Pulseaudio: auto switch sink when headphones connected

pulseaudio

I'm running XUbuntu 16.04. Previously I had speakers connected to analog line-out, and sound would automatically switch over to headphones when they were plugged in. This was all happening on one output device (motherboard audio).

I've now got a new monitor with built-in speakers, but no analog connection, so I'm getting audio over DisplayPort from my Radeon R9 270. I'd like pulseaudio to switch existing streams and new streams to the headphone port on the motherboard audio when I plug in the headphones, and back to the DP audio port on the GPU device when I unplug them again.
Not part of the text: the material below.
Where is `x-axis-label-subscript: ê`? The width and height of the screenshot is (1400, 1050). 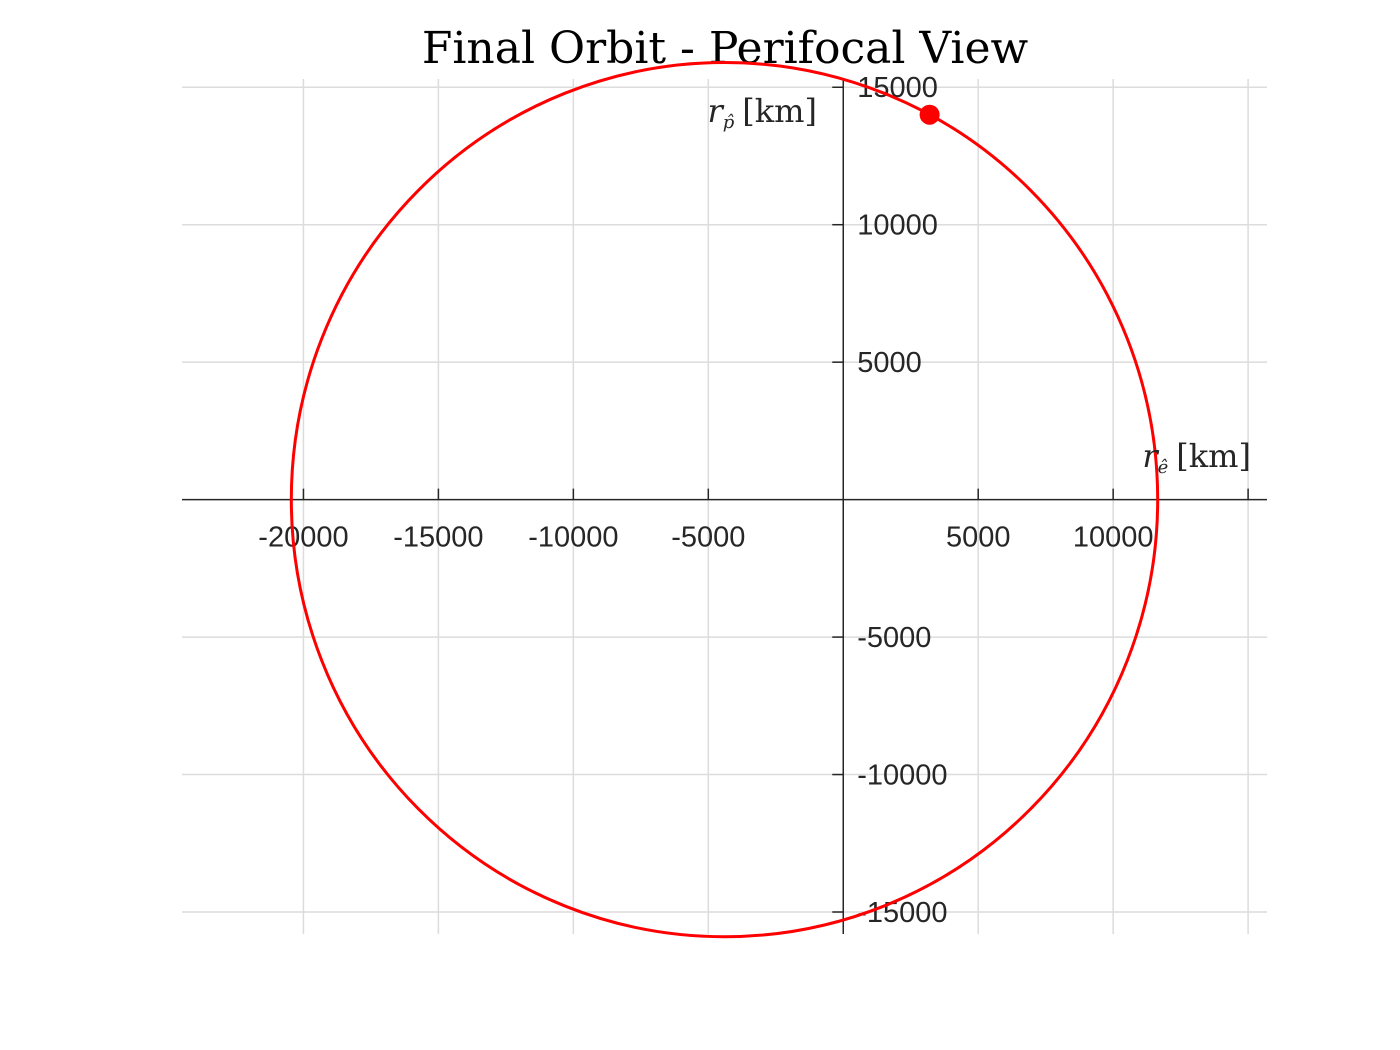 x-axis-label-subscript: ê is located at coordinates (1164, 468).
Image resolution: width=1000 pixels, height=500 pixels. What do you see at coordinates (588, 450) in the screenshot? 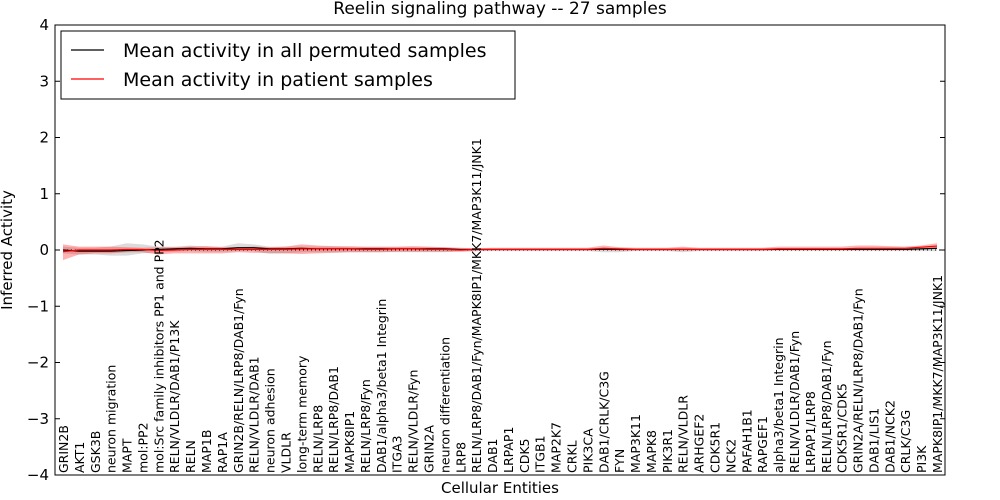
I see `x-tick-label: PIK3CA` at bounding box center [588, 450].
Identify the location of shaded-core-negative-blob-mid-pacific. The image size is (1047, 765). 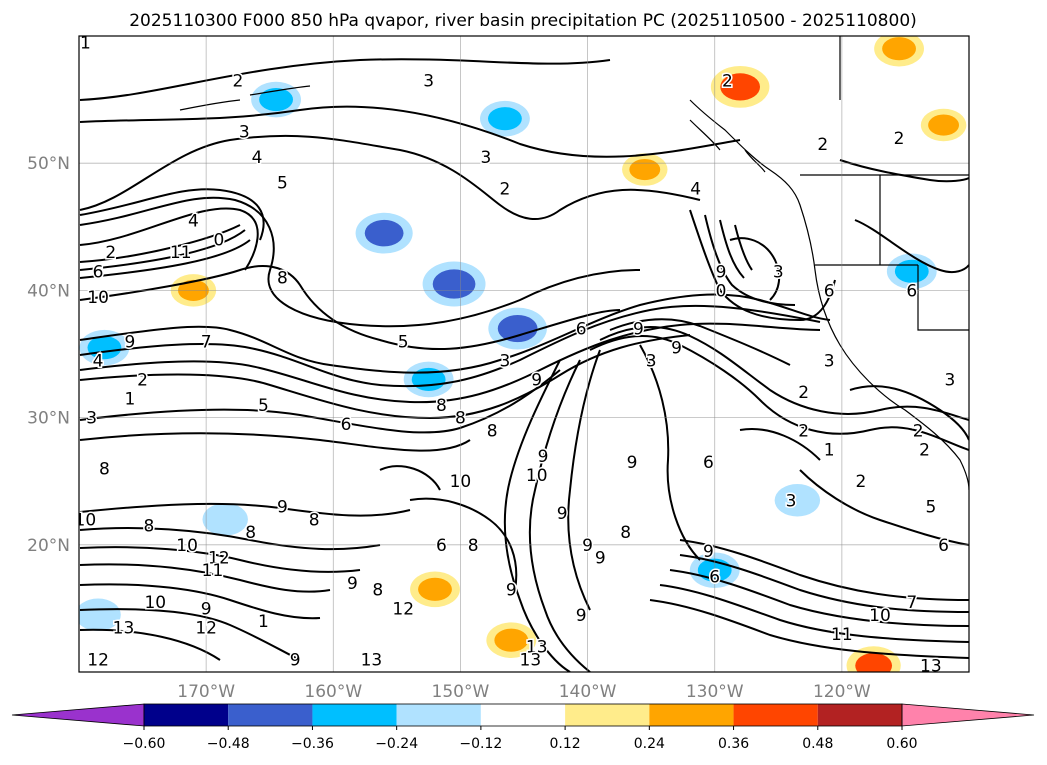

I've tried using pactl load-module module-switch-on-connect, but it doesn't seem to have any effect, presumably because plugging in the headphones doesn't create a new sink, only a new port.

I know from reading other questions that I can do this manually with pactl/pacmd invocation and I'll do that if I have to, but I'd much prefer to have this happen automatically. I don't mind if I have to do some scripting to do it, but is there a hook I can intercept to get a call when the headphones are connected or disconnected?

Best Answer

I figured out a solution thanks to this discussion and paswitch. In summary, acpid can be used to hook the headphone plug/unplug events.

I created the following files:

/etc/acpi/events/headphone-jack:

event=jack/headphone
action=/etc/acpi/headphone-jack.sh %e

/etc/acpi/headphone-jack.sh (remember to make it executable):

#!/bin/bash
set -e -u

if [ "$1" = "jack/headphone" -a "$2" = "HEADPHONE" ]; then
    case "$3" in
        plug)
            sink=alsa_output.pci-0000_00_1b.0.analog-stereo
            ;;
        *)
            sink=alsa_output.pci-0000_01_00.1.hdmi-stereo
            ;;
    esac
    for userdir in /run/user/*; do
        uid="$(basename $userdir)"
        user="$(id -un $uid)"
        if [ -f "$userdir/pulse/pid" ]; then
            PULSE_RUNTIME_PATH="$userdir/pulse" su "$user" -c "paswitch $sink"
        fi
    done
fi

The sinks naturally need to be updated depending on your system.

I'm not sure how robust the script is to an actual multi-user system, but it works for me.